FONTE:
::::

È come se un assicuratore vi vendesse una polizza e poi tacesse cosa non è compreso. Funziona finché non serve davvero, e quando arriva il problema scoprite che la copertura era un miraggio. La verità è che la privacy non è quella paginetta che qualche creatore di sito ti fa credere possa coprire tutta la tua struttura. Non basta un disclaimer scritto in fretta, scaricato da internet e messo online per farsi belli.
La privacy è una catena complessa, dove ogni anello ha regole precise: contratti con fornitori e subfornitori, lettere di incarico ai dipendenti, istruzioni a chi tratta i dati, procedure per la gestione dei data breach, regole per lo smart working, politiche interne per password, dispositivi, cloud. La compliance non è un foglio: è un’organizzazione. Anche cambiare la password ogni mese non vi rende sicuri. Un corso online fatto tanto per fare non vi salva dal prossimo incidente. Una policy standardizzata sul sito non protegge né clienti, né fornitori, né dipendenti.

::::

MATERIALE DI LAVORO:
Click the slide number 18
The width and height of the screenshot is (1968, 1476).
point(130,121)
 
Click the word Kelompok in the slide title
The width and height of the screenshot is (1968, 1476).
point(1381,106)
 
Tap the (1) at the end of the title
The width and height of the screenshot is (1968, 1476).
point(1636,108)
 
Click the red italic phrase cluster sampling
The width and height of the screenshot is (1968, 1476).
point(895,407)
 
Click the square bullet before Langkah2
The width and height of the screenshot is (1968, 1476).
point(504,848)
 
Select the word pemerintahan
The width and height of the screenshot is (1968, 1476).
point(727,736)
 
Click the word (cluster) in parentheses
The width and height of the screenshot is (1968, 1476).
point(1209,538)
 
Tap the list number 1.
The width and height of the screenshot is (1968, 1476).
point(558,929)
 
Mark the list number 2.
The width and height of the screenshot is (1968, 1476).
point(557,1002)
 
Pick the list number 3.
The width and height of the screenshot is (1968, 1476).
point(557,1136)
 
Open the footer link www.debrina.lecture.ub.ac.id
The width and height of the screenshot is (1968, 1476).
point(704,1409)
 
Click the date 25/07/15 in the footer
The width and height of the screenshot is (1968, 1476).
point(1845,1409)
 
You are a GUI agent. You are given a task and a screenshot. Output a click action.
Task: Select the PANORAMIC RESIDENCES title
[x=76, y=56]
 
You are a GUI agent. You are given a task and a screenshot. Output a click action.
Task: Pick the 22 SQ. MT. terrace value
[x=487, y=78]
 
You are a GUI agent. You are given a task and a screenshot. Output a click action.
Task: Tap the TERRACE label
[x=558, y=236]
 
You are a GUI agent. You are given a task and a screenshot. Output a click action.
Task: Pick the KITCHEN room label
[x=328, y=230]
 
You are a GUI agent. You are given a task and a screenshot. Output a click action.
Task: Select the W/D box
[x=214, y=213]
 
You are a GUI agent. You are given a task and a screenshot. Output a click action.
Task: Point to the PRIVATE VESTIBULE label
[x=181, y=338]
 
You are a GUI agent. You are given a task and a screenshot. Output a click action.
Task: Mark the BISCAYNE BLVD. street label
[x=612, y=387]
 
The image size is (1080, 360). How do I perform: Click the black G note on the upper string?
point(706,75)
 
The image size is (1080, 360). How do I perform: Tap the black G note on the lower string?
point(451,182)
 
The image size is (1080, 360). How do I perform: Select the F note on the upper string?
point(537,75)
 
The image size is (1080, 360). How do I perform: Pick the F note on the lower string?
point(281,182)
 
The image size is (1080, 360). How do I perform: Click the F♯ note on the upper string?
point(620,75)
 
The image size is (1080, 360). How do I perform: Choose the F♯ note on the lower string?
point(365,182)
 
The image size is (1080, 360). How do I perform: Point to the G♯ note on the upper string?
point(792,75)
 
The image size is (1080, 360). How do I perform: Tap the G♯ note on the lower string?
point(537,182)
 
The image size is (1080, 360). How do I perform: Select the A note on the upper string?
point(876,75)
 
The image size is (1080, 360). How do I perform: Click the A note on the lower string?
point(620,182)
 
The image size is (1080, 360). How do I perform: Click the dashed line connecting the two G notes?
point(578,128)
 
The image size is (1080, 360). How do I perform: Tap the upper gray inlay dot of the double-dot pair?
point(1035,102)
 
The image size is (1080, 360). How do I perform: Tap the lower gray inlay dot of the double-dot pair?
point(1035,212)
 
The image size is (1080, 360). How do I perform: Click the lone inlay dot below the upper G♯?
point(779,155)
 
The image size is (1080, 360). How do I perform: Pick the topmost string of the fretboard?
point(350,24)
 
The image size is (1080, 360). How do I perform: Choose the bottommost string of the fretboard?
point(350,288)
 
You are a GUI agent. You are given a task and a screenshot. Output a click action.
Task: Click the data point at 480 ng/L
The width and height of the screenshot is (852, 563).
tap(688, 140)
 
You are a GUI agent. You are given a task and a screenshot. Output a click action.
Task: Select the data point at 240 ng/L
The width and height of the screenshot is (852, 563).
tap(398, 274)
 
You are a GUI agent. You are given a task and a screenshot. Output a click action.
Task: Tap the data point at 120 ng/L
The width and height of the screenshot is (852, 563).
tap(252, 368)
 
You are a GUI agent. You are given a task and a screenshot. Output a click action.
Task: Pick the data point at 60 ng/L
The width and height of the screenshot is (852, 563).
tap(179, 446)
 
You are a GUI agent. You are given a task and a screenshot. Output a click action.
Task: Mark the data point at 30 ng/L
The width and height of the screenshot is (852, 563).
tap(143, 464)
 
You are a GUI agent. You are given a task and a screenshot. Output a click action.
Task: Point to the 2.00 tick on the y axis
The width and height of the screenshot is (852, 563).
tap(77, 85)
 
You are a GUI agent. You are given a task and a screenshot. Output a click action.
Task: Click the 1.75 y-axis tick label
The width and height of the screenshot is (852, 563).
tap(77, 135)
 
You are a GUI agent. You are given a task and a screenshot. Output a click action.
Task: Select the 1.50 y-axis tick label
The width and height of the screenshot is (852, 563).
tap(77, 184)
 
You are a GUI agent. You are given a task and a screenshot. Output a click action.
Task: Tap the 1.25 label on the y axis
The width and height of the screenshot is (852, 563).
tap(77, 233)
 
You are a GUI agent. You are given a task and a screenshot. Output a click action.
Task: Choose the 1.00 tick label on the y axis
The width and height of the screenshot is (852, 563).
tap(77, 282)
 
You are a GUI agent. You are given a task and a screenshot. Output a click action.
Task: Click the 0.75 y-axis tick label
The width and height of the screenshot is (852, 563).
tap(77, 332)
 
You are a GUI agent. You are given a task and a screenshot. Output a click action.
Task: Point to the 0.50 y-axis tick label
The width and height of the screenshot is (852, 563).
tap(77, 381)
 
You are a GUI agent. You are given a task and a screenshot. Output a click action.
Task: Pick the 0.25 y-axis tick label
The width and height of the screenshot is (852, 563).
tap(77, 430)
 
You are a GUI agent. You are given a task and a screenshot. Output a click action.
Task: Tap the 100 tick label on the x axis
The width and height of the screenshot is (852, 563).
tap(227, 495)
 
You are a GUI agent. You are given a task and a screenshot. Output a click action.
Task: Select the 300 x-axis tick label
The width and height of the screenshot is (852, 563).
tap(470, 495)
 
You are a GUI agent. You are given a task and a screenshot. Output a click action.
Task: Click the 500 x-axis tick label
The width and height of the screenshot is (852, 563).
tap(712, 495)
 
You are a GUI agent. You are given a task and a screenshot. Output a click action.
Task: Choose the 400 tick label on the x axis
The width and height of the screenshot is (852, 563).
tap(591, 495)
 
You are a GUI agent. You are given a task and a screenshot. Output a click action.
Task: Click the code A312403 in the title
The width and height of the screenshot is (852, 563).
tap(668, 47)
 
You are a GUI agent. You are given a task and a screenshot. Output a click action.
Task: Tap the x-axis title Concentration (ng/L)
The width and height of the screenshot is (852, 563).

::::

PARTI DELL'ESERCIZIO:
- a) Restituisci dal testo sulla privacy tutto ciò che va da "La privacy è" fino a "fornitori, né dipendenti.".
- b) Stabilisci se ciascuna affermazione concorda con il testo sulla privacy, rispondendo sì o no e citando tra virgolette le parole del testo che lo decidono: (i) cambiare la password ogni mese basta a rendere sicuri; (ii) le regole per lo smart working figurano tra gli anelli della catena della privacy; (iii) una policy standardizzata sul sito protegge i dipendenti.

RISPOSTE AI COMPITI:
- a)
La privacy è una catena complessa, dove ogni anello ha regole precise: contratti con fornitori e subfornitori, lettere di incarico ai dipendenti, istruzioni a chi tratta i dati, procedure per la gestione dei data breach, regole per lo smart working, politiche interne per password, dispositivi, cloud. La compliance non è un foglio: è un’organizzazione. Anche cambiare la password ogni mese non vi rende sicuri. Un corso online fatto tanto per fare non vi salva dal prossimo incidente. Una policy standardizzata sul sito non protegge né clienti, né fornitori, né dipendenti.

- b)
(i) No: "Anche cambiare la password ogni mese non vi rende sicuri."
(ii) Sì: "regole per lo smart working"
(iii) No: "Una policy standardizzata sul sito non protegge né clienti, né fornitori, né dipendenti."